We can ask that very same question about our own lives and our own mistakes we have made. The Bible says in Romans 3:10-12 says “...as it is written: “None is righteous, no, not one; no one understands; no one seeks for God. All have turned aside; together they have become worthless; no one does good, not even one.” The Bible is clear that we have all messed up. We can make all of the excuses and self-justifications we want. We can compare ourselves to other people who have done far worse in our eyes or simply say that we are nothing compared to the likes of Hitler, Stalin, or Mao Zedong. It’s inescapable, however, to dispute the evidence in our own lives that we are just as guilty as the next person. Despite the evidence, there is a real resistance to recognizing and acknowledging this flawed record of wrongs we all possess. Why not when it’s just easier to ignore it and draw the attention away from ourselves and on to others?


Could this be why so many are looking to dismantle America and demonize it over past mistakes?

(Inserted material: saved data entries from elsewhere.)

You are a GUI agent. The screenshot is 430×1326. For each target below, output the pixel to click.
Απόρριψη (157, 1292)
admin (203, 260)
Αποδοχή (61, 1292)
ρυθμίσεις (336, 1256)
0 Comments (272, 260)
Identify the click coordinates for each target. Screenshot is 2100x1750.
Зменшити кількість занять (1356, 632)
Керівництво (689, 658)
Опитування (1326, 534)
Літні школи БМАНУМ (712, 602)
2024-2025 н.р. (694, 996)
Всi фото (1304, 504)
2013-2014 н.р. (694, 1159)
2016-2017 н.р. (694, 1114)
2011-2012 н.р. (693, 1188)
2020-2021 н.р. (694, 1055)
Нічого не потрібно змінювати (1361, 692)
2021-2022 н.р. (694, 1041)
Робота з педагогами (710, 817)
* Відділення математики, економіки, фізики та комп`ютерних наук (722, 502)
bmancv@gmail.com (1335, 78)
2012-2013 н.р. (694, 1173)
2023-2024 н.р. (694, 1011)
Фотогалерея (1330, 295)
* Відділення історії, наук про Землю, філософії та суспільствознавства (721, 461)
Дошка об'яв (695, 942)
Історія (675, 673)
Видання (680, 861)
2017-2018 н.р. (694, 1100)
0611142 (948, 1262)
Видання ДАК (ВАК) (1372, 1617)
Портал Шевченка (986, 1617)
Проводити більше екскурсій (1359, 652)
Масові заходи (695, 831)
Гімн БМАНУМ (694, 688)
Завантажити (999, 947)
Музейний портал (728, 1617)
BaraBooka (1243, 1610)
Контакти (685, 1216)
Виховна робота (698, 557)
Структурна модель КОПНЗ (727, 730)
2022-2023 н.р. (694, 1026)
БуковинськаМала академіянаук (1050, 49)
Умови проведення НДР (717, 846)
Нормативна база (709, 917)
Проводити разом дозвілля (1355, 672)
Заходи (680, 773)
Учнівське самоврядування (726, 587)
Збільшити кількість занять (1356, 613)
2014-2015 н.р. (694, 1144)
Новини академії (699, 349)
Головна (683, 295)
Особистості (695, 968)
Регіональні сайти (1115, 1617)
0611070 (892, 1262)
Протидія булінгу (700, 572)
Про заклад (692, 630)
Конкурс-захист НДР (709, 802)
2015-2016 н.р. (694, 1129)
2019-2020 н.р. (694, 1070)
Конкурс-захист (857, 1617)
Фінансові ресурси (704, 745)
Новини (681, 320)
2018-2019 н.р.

Perhaps there is a connection here. If we refuse to accept our own mistakes and sinful nature, then how will we view the mistakes of others? What seems to be the common response is to point out the flaws of others in order to cover up our own. Our mistakes don’t seem so harsh and destructive if we can concentrate on the afflictions of others. Could this be why so many are looking to dismantle America and demonize it over past mistakes? They don’t fully recognize the gravity of their own wrongs therefore the wrongs of others deserve merciless judgement.


We need to have humility and realize that we are as broken as the next person. In submitting our life to Jesus we say that we are broken and fractured. We are in desperate need of forgiveness and reconciliation that only the death of Jesus on the cross can satisfy. Within this relationship with Christ we can view the wrongs of others from a totally different perspective. We can now forgive because we are ultimately forgiven.